‘A graveyard for the invaders’
Assad regime officials talk tough as Western powers hesitate to attack Syria
Michael Bassin is a founding member of the Gulf-Israel Business Council, a co-founder at ScaleUpSales Ltd, and the author of "I Am Not a Spy: An American Jew Goes Deep In The Arab World & Israeli Army."

Tens of thousands of Syrian nationals are fleeing Syria and others are stockpiling food and supplies as they brace for an imminent military assault on their country by Western powers. Nevertheless, Syrian government officials are remaining calm on the surface and publicly promising that any military effort to weaken the Assad regime will end in failure.
The Doha-based media network Al-Jazeera reports that Syrian Prime Minister Wael Nader Al-Halqi, one of President Bashar Assad’s closest associates, threatened that if attacked, Syria will become “a graveyard for the invaders. We are not intimidated by their colonial threats.”

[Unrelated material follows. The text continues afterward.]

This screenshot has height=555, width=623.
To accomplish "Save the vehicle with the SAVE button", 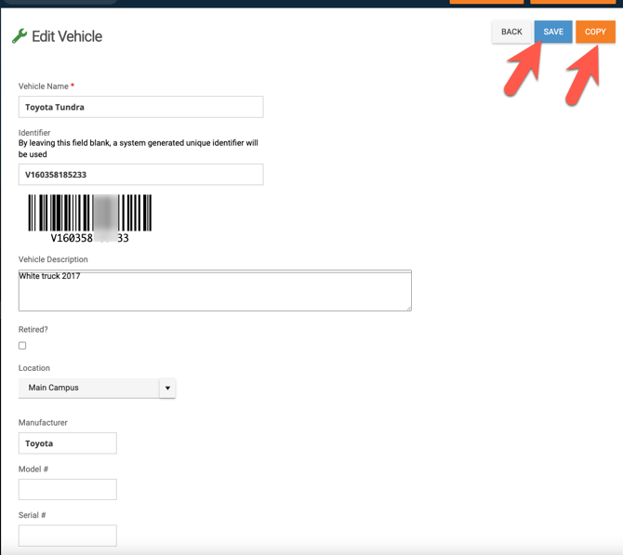I will click(x=553, y=32).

Syrian Deputy Foreign Minister Faisal Mekdad warned that if the US, France, or the United Kingdom put soldiers on the ground in Syria, “terrorists would use chemical weapons against them.” “Terrorists” is how the regime refers to the rebels in the Syrian civil war. Mekdad also accused the US, France, and United Kingdom of putting chemical weapons in the hands of the opposition in the first place.
The Assad regime has repeatedly denied complicity in the August 21st chemical weapons attack on a Damascus suburb that resulted in the deaths of hundreds of civilians. Nevertheless, it has repeatedly obstructed the efforts of a team of United Nations weapons inspectors, who now say they will only be able to file a report on the attack in another four days.

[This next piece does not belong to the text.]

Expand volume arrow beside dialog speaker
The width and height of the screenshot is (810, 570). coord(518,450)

“If the West attacks us before then, we will surprise the aggressors just as we surprised [the Israelis] in the October (Yom Kippur) war in 1973,” Al-Halqi iterated. “I repeat. A Western attack will not bring our government down.”
Interestingly, US President Barack Obama seems to entirely agree with that assessment. The London-based pan-Arab daily Al-Hayat states that, in an interview with PBS News Hour, Obama said that any American strike on Syria would be limited and unlikely to affect the balance of power between Assad’s forces and opposition fighters.

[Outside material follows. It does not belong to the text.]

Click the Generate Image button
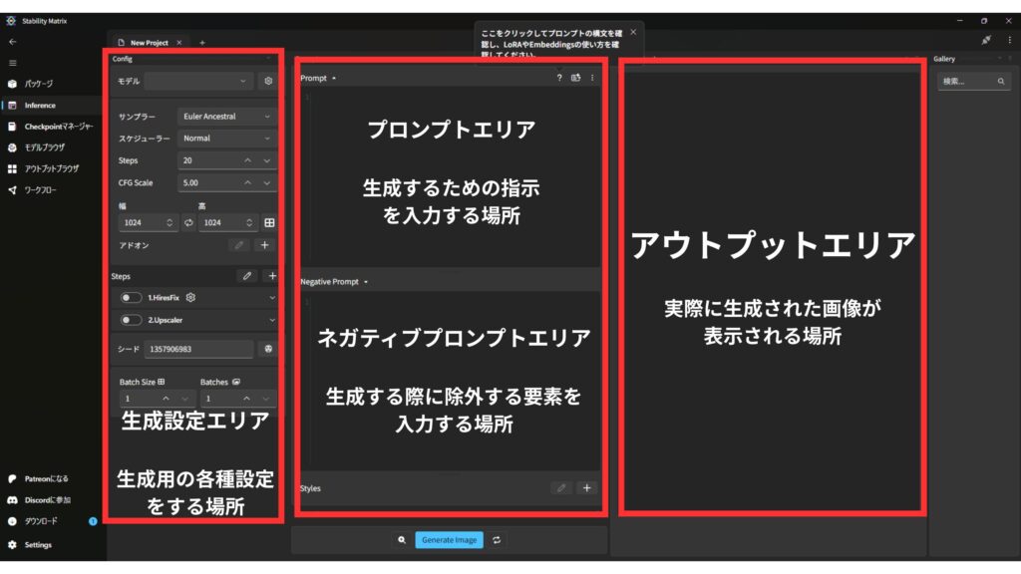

“I have not made a decision yet (on Syria),” Obama said. “Direct military intervention or involvement in the civil war in Syria will not help in resolving the situation on the ground. . . If we are saying in a clear and decisive but very limited way, we send a shot across the bow saying, stop doing this, this can have a positive impact on our national security over the long term.”
It might, but an equally likely result is that Assad will become even more emboldened to do whatever is necessary to win the civil war, according to the leading editorial in the London-based Al-Quds Al-Arabi.
The piece, entitled “Syria: The drums of war are stronger than the impact,” stresses the backing Assad feels he has from Russia, Iran, and China. If the Western response to Assad’s chemical attack is weak, the Syrian regime will see that the West is anything but serious about taking action on humanitarian grounds.
“The only thing that is certain about the outcome of a Western attack is that day after it President Assad will come out to announce the failure of the military campaign of the mighty Western armies,” the editorial reads. “He will credit his own leadership capabilities, his army, and the Syrian people that stand with him to bring the country to victory.”
In an op-ed in the Saudi-owned A-Sharq Al-Awsat called “Will the Assad regime be terminated after a military strike?” Saleh Qallab disagrees with the previous assessment. Qallab writes that Assad is merely a minor figure in his own regime. His government’s staying power does not come from foreign military backing or from Assad himself, but from the cadre of powerful Alawite political figures that wield real authority in the Syrian government. If that cadre feels that Assad’s time is up, they will remove him themselves.
“Bashar Assad was a little boy with no experience or competence when he was chosen as president of Syria after his father died,” Qallab explains. “It’s a dangerous job in a country of military coups and a volatile political climate. He was chosen as president to fend off major instability by more powerful figures in the country than himself.”
“The reality is that Assad is man who lives in a valley. He is the victim of those around him who commit horrific actions and crimes against humanity without his knowledge but in his name. To save the Syrian system, the regime may get rid of Assad and make him the scapegoat for their own crimes.”
“With this knowledge, a Western military strike could have the effect of toppling not only Assad, but also the dangerous men around him. . . This is important for Syria and the entire Middle East.”